# Smoke hollow electric smoker heating element



## higgeze (Jul 7, 2020)

I have a smoke hollow electric smoker, model number ES3018M. I need a new heating element. I went directly to smoke hollow, no answer, just a recording. I went to the main website and sent all my info and have never received anything back. I'm not sure if the universal ones will work that you can get from Amazon. Any help would be appreciated. Thanks!


----------



## JC in GB (Jul 7, 2020)

You should be able to get a universal 800 or 1200 W element.


It may take a bit of engineering to fit this into your unit but this will work.

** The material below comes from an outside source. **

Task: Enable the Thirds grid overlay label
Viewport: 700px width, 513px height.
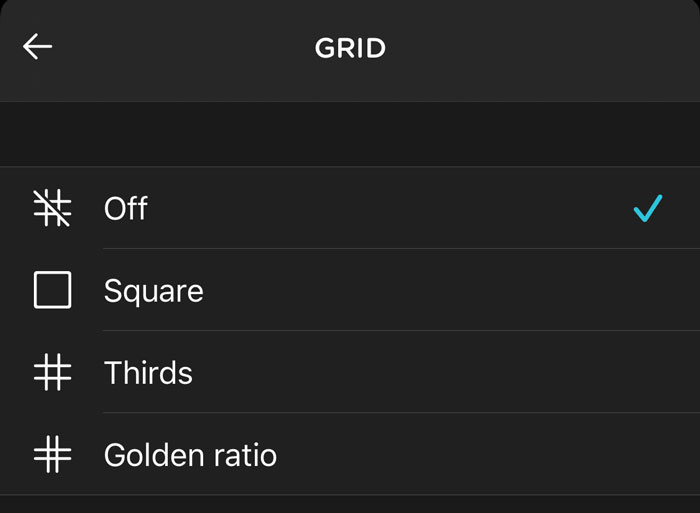Action: pyautogui.click(x=148, y=372)
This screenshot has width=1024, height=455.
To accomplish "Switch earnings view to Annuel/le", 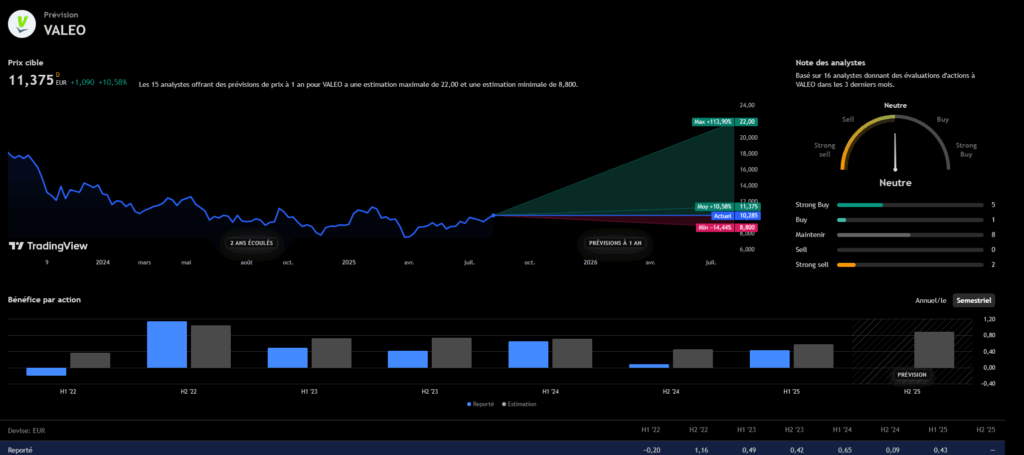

If you are replacing the element, you may also consider replacing the temperature control with a PID system.

Thanks,

JC


----------



## higgeze (Jul 7, 2020)

JC in GB said:


> You should be able to get a universal 800 or 1200 W element.
> 
> 
> It may take a bit of engineering to fit this into your unit but this will work.
> ...


Thanks so much!


----------



## JC in GB (Jul 7, 2020)

higgeze said:


> Thanks so much!



You are most welcome.  

JC


----------



## GaryHibbert (Jul 7, 2020)

JC in GB said:


> You should be able to get a universal 800 or 1200 W element.
> 
> *BenHorn Replacement Electric Smoker and Grill Heating Element For Masterbuilt 40" Electric Digital Control Smoker 1200 Watts Higher Heat*
> Currently unavailable.
> ...


----------



## boehmemr (Jul 16, 2020)

I am curious on if it worked or not?


----------



## JC in GB (Jul 16, 2020)

higgeze said:


> I have a smoke hollow electric smoker, model number ES3018M. I need a new heating element. I went directly to smoke hollow, no answer, just a recording. I went to the main website and sent all my info and have never received anything back. I'm not sure if the universal ones will work that you can get from Amazon. Any help would be appreciated. Thanks!



You can also get a generic heating element from aliexpress.com  

You will likely need to contact the mfg and have voltage, wattage, and physical size parameters but I am very certain you can find one here.  I may be able help if you if you wish.


JC


----------